KABUL: An Afghan poppy blight helping drive up heroin prices may not dent global opiate supply, the United Nations' anti-drug tsar said on Tuesday, as Afghan President Hamid Karzai lashed out at foreigners for their part in his country's drug trade.
Karzai, after meeting United Nations Office on Drugs and Crime Executive Director Yury Fedotov in Kabul, said while Afghanistan almost got the blame for supplying most of the world's opiates, it was unnamed others who "get the benefit".
"The president stressed that drug trafficking and international terrorism were inextricably linked, and that most of those involved in the trafficking business are not Afghans," Karzai's office said in a statement.
Afghanistan supplies about 90 percent of the world's opium, from which heroin is made, and its poppy-driven economy helps fuel the decade-long war, lining insurgents' pockets with more than $100 million a year and earning traffickers billions more.
Anti-drug watchdogs say drug-linked corruption is also pervasive within the government, with donors and law enforcement agencies pressing Karzai to do more to prosecute senior officials linked to trafficking syndicates, and confiscate millions of dollars received from their participation or bribes.
Eradication efforts - favored by top opium consumer Russia but condemned by the United States - and a fungus that leaves the poppy bulb without the liquid form of raw opium are now threatening to give insurgents even more cash by cutting output and driving up the price.
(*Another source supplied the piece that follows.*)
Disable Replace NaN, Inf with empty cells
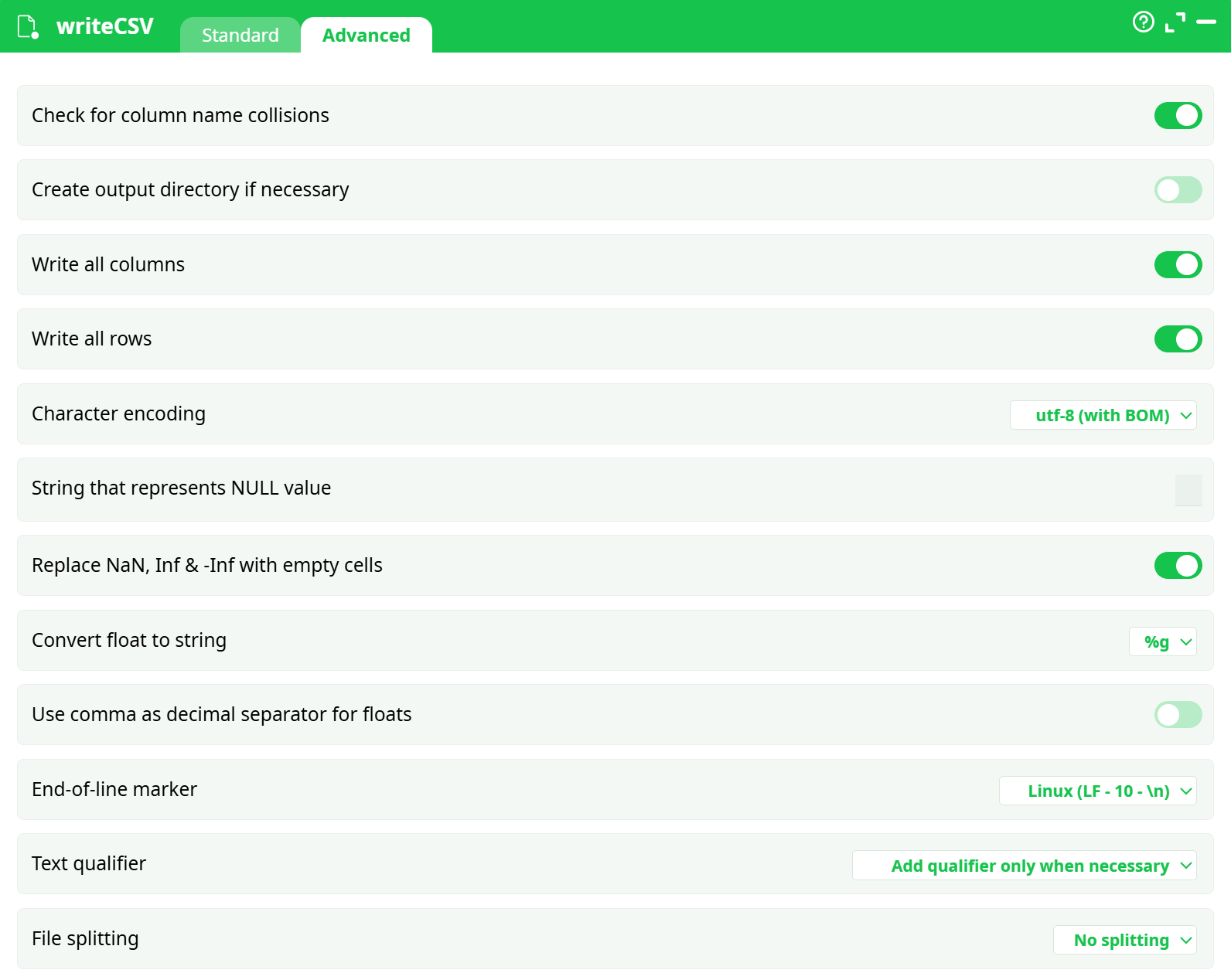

But Fedotov said it was still unclear how much impact the poppy blight would have this year and whether it would hit the crop as hard as a 2010 outbreak which slashed the harvest, with assessment still underway.
"Stocks are huge. There is no expiration date almost - it might be 10 years. So if there is a dramatic decrease in the production of opium this year, I'm not sure that it would affect the final product, opium and heroin," he told reporters.
Opium can keep for years which is one of the reasons farmers prefer the crop as, unlike with foodstuffs, there is no danger of it going off on the way to market and once stored, it is rather like having money in the bank.
In southern Helmand province, which is one of the country's six main poppy growing areas in the south, farmer Himat Yar said his two acre poppy crop had been decimated by blight.
"My harvest was more than 100 kg last year, but was less than 10 kg this year," he said, speaking to Reuters in the province's arid Nawzad district.
Jan Agha, 45, from Babaji district, said he had cultivated 33 acres of poppy, but only got only 120 kg of opium, which he said was not enough to even pay for his efforts.
"People here say that foreigners have dropped a kind of powder to destroy our fields. No even our vegetables are full of disease," he said. The price of opium, meanwhile, has doubled to more than $320 a kg.
In 2011, the farm-gate value of opium production more than doubled from the previous year to $1.4 billion and now accounts for 10 percent of the economy, according to Fedotov's UNODC.
Fedotov said his office was prodding Karzai's government to take steps to combat further price hikes, including education, development, jobs, and beefing up anti-narcotic laws.
With foreign combat forces leaving by the end of 2014, and with much of their cash and air power expected to go with them, experts say the Afghan government needs to do much more to fight poppy cultivation.
"President Karzai has assured me that he is committed to taking more active measures with regard to the drugs and organized crime," Fedotov said.